In situ embedment of type K sheathed thermocouples with directed energy deposition

Abstract

Advanced nuclear reactor systems require new technologies for heat transfer and system monitoring to achieve autonomous operations and improved performance. Additive manufacturing offers the design flexibility to allow in situ sensor embedment to realize new manufacturing techniques that can improve the smart manufacturing, real-time monitoring, and performance of these systems. This study focuses on experiments investigating the feasibility of in situ sensor embedment using directed energy deposition (DED). We embedded type K thermocouples into 316L stainless steel (SS) samples using two different configurations (e.g., exposed and embedded tips) and two designs, one with the sensor placed directly onto the substrate (e.g., flush to substrate) and the second using an additive manufacturing base.
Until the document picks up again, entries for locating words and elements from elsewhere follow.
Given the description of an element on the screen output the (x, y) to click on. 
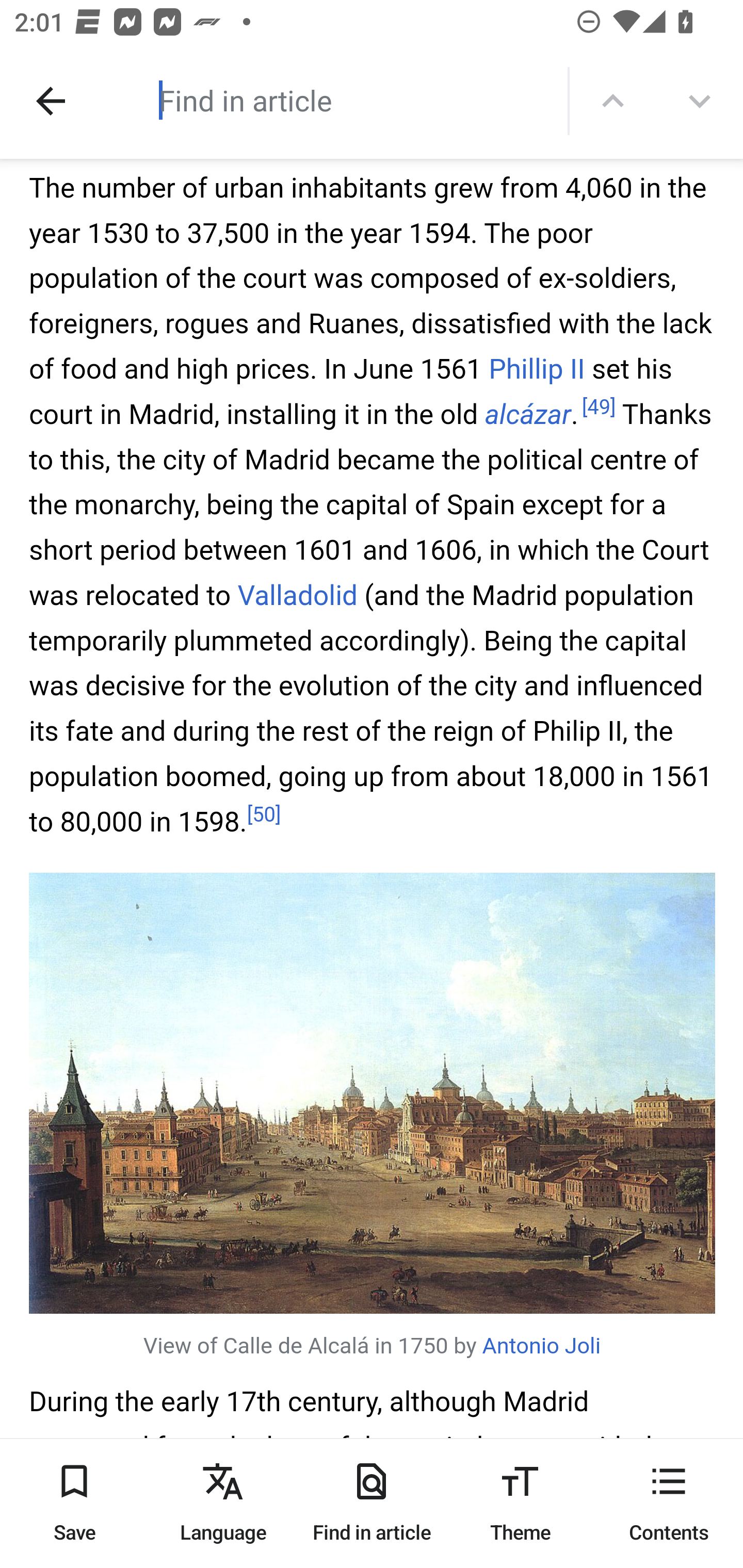
Done (50, 101)
Find previous (612, 101)
Find next (699, 101)
Find in article (334, 100)
Phillip II (536, 370)
[] [ 49 ] (599, 408)
alcázar (527, 415)
Valladolid (297, 595)
[] [ 50 ] (263, 816)
Antonio Joli (540, 1348)
Save (74, 1502)
Language (222, 1502)
Find in article (371, 1502)
Theme (519, 1502)
Contents (668, 1502)
Given the description of an element on the screen output the (x, y) to click on. 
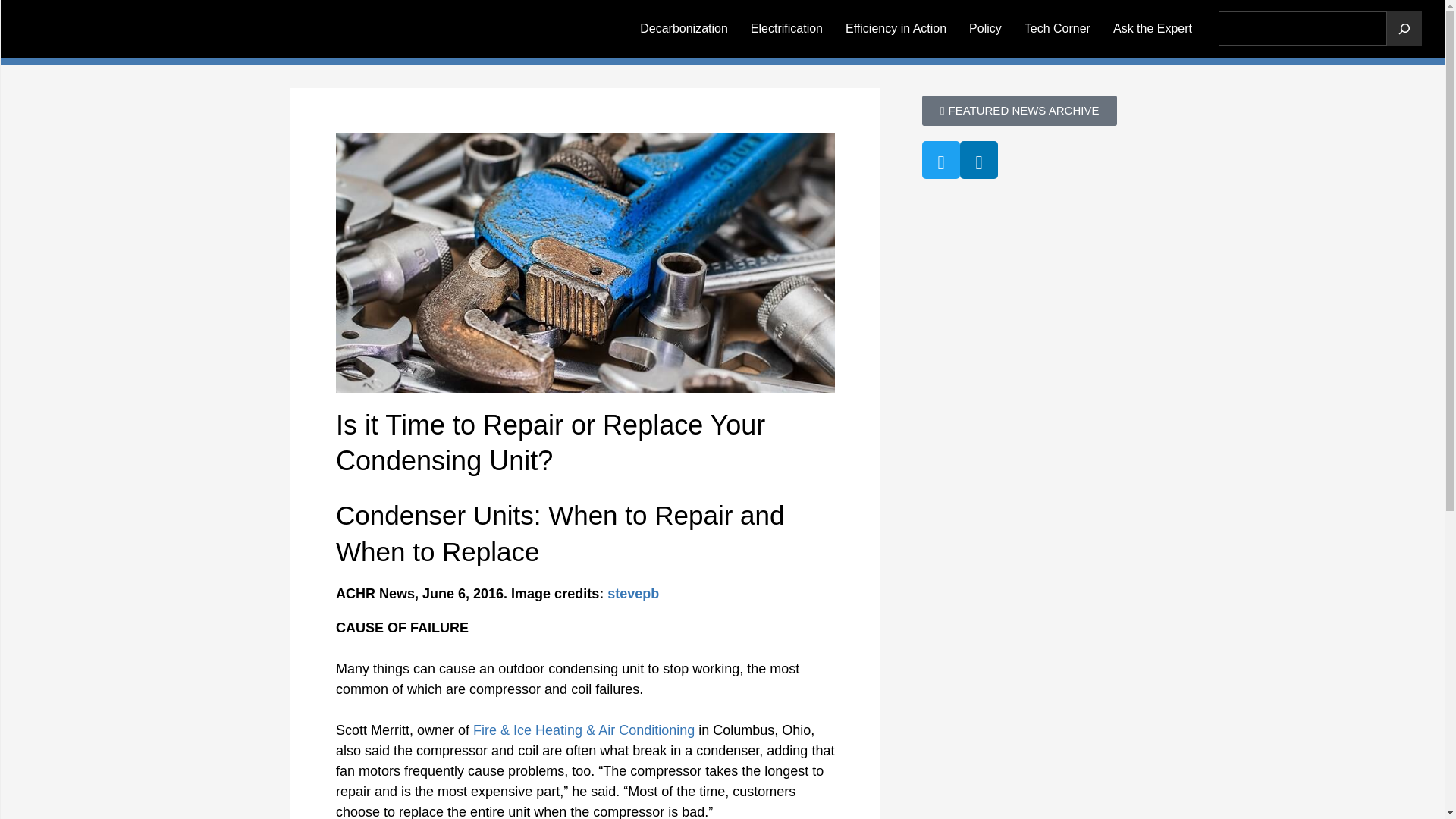
Ask the Expert (1153, 28)
stevepb (633, 593)
Electrification (786, 28)
Decarbonization (683, 28)
Efficiency in Action (896, 28)
Policy (985, 28)
FEATURED NEWS ARCHIVE (1018, 110)
Tech Corner (1057, 28)
Given the description of an element on the screen output the (x, y) to click on. 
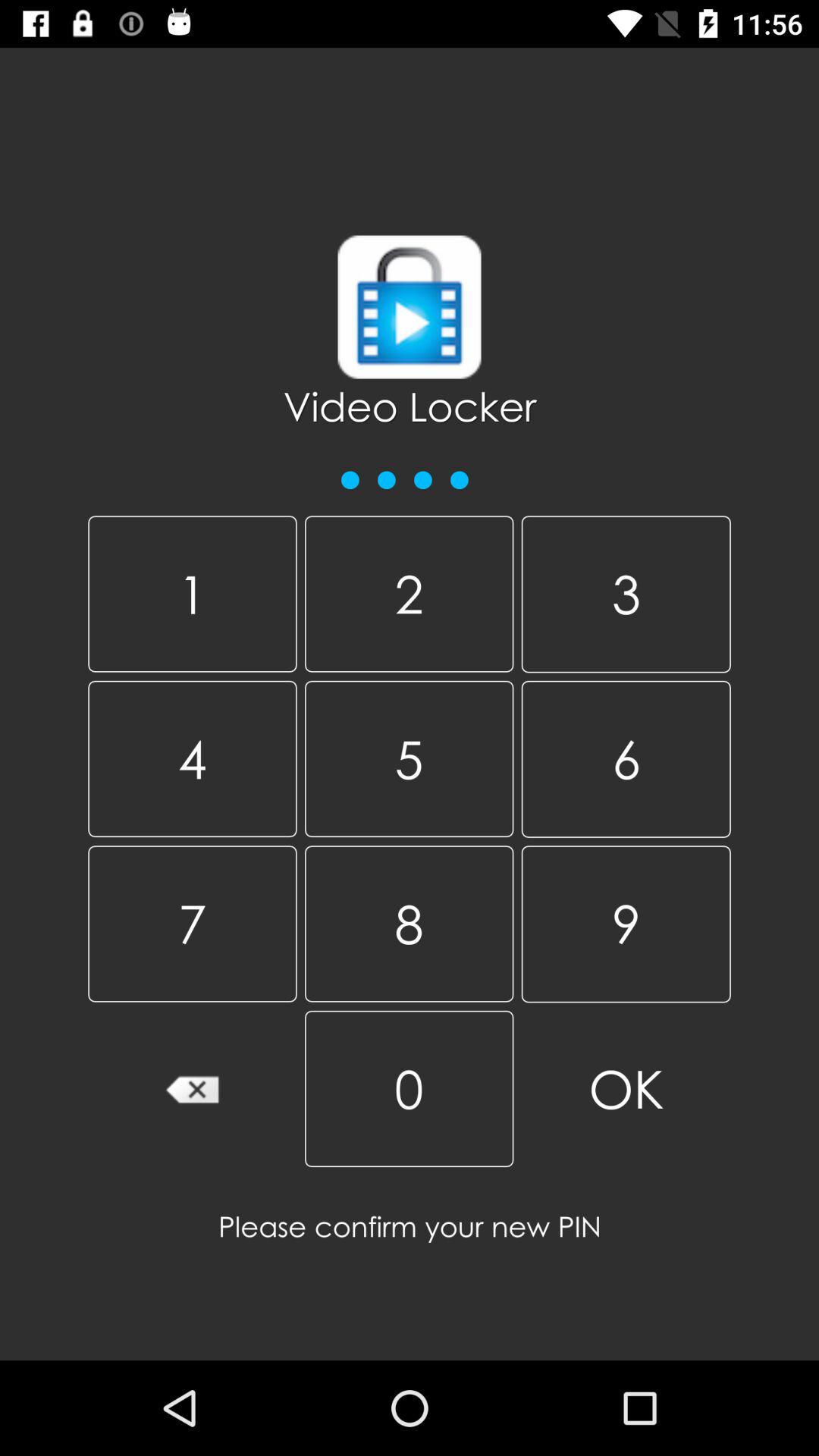
choose the icon to the right of 4 (408, 923)
Given the description of an element on the screen output the (x, y) to click on. 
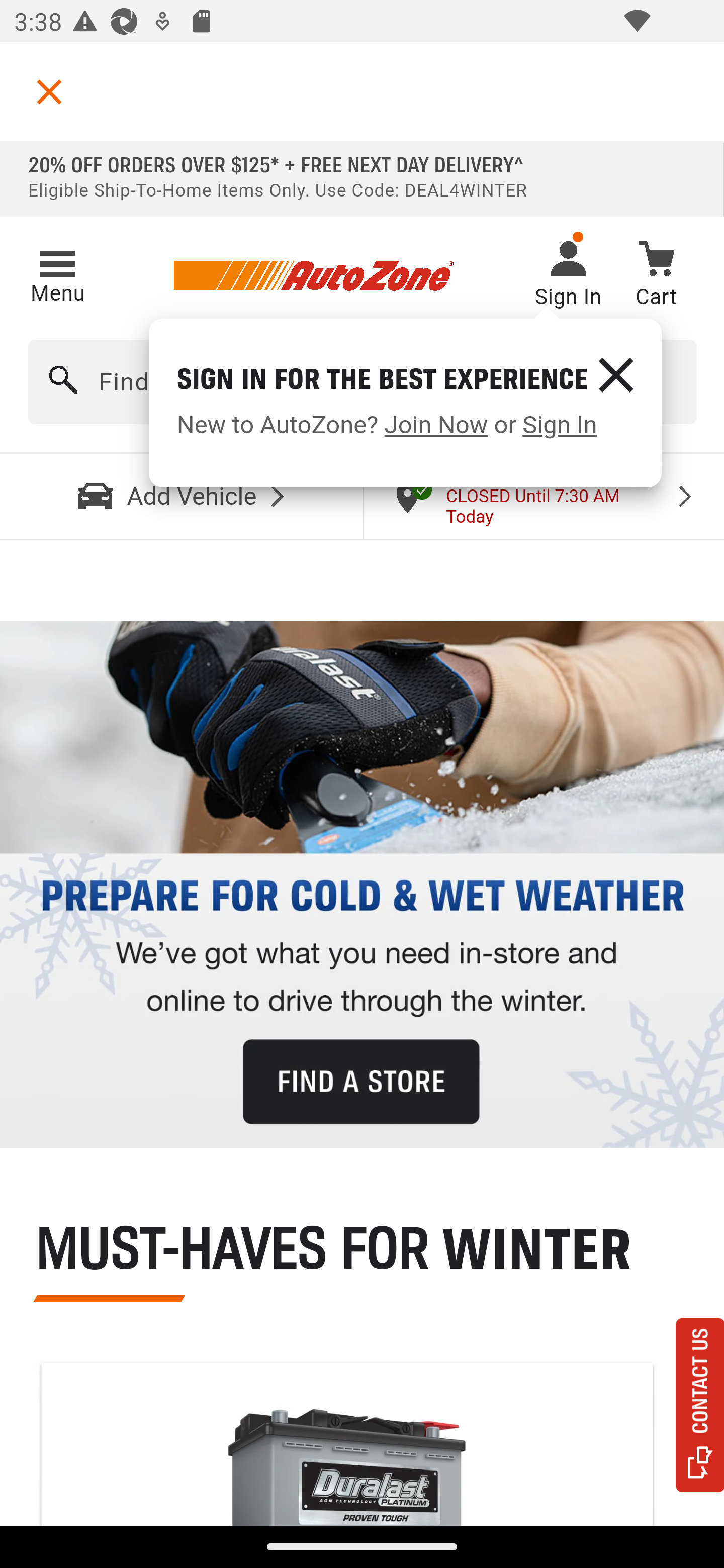
 (49, 91)
Menu (57, 273)
Sign In (567, 276)
AutoZone Logo (links to homepage) (312, 276)
shopping cart 0 items (655, 277)
Search (63, 382)
✕ (615, 373)
Join Now (436, 424)
Sign In (559, 424)
Add Vehicle (182, 495)
Contact Us (699, 1404)
Given the description of an element on the screen output the (x, y) to click on. 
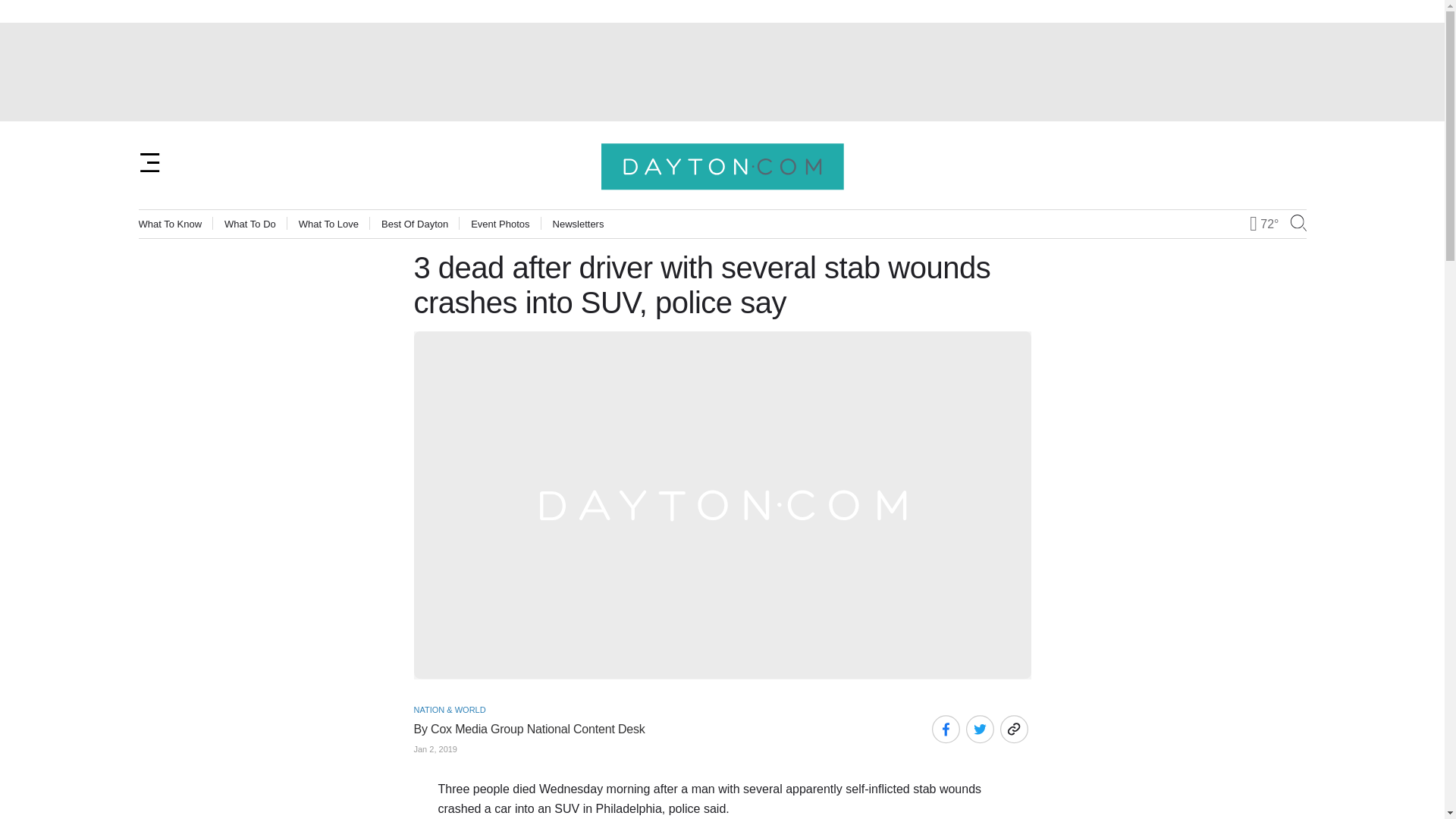
Best Of Dayton (414, 224)
What To Do (250, 224)
What To Love (328, 224)
Newsletters (578, 224)
Event Photos (499, 224)
What To Know (170, 224)
Given the description of an element on the screen output the (x, y) to click on. 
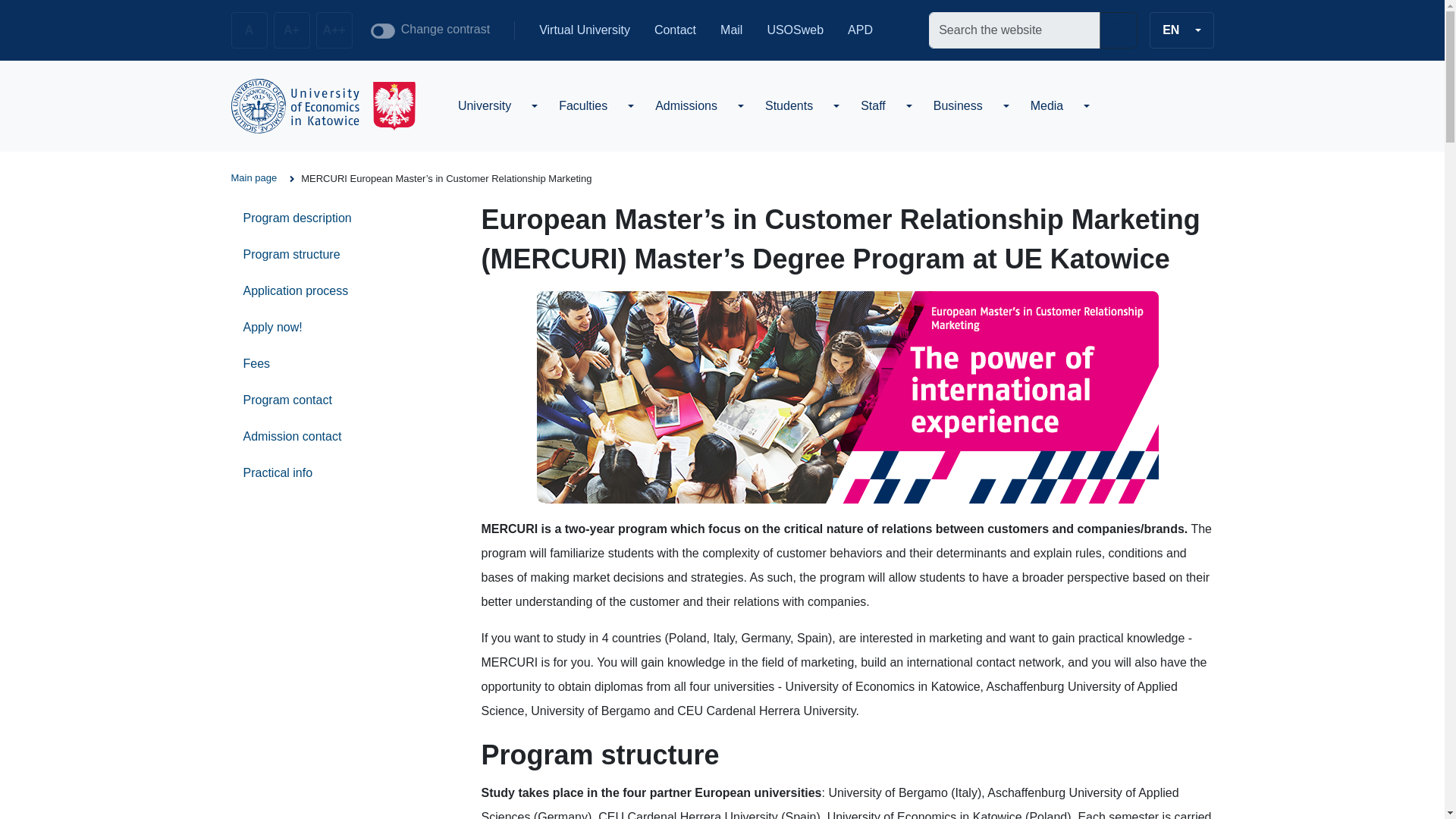
EN (1181, 30)
University (483, 105)
Mail (731, 29)
MERCURI  (847, 397)
Virtual University (584, 29)
on (382, 30)
APD (859, 29)
Contact (674, 29)
Home page (322, 105)
USOSweb (795, 29)
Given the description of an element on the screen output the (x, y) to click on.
Embedded sensor samples are analyzed via in situ measurements and high-temperature performance validation tests at 350 and 900 ºC. Temperature performance results at both temperatures show good agreement with manufacturer specifications, proving that these sensors could still capture accurate temperature readings after experiencing the high-heat laser processing during DED fabrication. Additional optimization experiments were performed on the exposed tip configuration using a surrogate thermocouple to improve tolerances and the embedment process. These experiments lead to improved tolerances, lower porosity, smaller gaps between the sensor and base, and better junction contact for the sensor. Further optimization of this embedment strategy will improve the structural stability and tolerances within the component. This embedment strategy demonstrates a proof of feasibility for DED embedment with commercial sheathed thermocouples. Further investigations into fabrication strategies should be conducted to fully realize smart manufacturing and an advanced real-time monitoring system.